The next morning, the day of the funeral mass, the church was even more packed – I would estimate as many as 1,600. I stood in the back behind what seemed like the entire editorial board of National Review, First Things, and the bevy of priests who were there. I missed a small amount of the mass, as there was an elderly woman who had come out with a cane who I ended up helping around quite a bit. But I heard the whole of the homily first, by Father Raymond de Souza. Fr. de Souza began by saying “Cardinal Ratzinger once said…” and had a quote that seemed relatively minor. He then explained that he thought Fr. Neuhaus would have approved of any funeral homily that began, “Cardinal Ratzinger said,” because it was one of his favorite things to begin any conversation with in life.
Fr. de Souza’s remarks focused on this verse from Isaiah, one of my personal favorites which apparently was one of Fr. Neuhaus’s favorites as well, and its description of what he called “the eternal Convivium” of believers. It is the Convivium that begins at the Altar, and ends in the Kingdom of God.
We recited the RSV translation instead of the NAB (to avoid, they said, setting the Father to spinning before he was in the grave):
And on this mountain He will swallow up the covering which is over all peoples, even the veil which is stretched over all nations.

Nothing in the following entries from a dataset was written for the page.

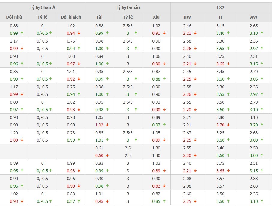Click the red down arrow beside 0.91

pyautogui.click(x=164, y=33)
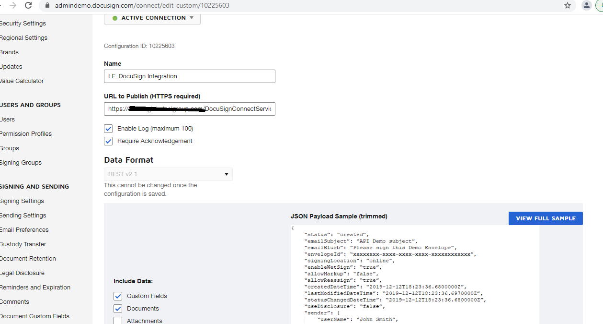Disable the Documents include data checkbox

click(x=118, y=309)
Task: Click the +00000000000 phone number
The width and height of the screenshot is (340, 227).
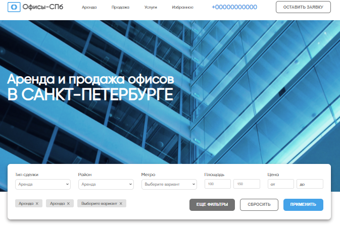Action: (x=234, y=7)
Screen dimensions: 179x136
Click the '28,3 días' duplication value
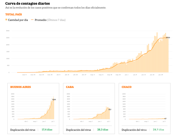point(103,130)
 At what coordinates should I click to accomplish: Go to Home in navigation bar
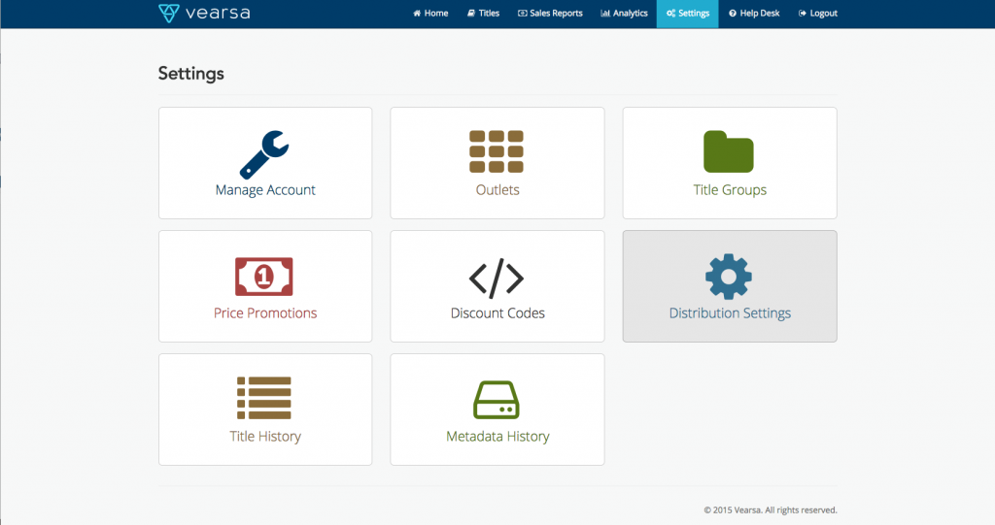point(430,14)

He will swallow up death for all time.
And the Lord God will wipe tears away from all faces, and He will remove the reproach of His people from all the earth;
For the Lord has spoken. And it will be said in that day,
“Behold, this is our God for whom we have waited that He might save us.
This is the Lord for whom we have waited; Let us rejoice and be glad in His salvation.”
The loss of Fr. Neuhaus, Hadley Arkes said, “For his friends this is the kind of loss that tilts the world on its axis; for so many things marking the world around just cannot be the same.” But having been to this vigil and this mass, I feel like this is not true. It may seem the case to us – it may seem wrong, unjust, unfair. But I think now that it is right, and good, and the way things ought to be.
He once wrote of the cross: “This is the axis mundi, the center upon which the cosmos turns.” He liked that phrase. And now he knows it in full. I have no doubt of that.
For this is the way the story should end: a sinner becomes a man of God, a man of God becomes a great warrior for God, and a warrior for God, triumphant in his work, goes now to be with God – welcomed as a champion.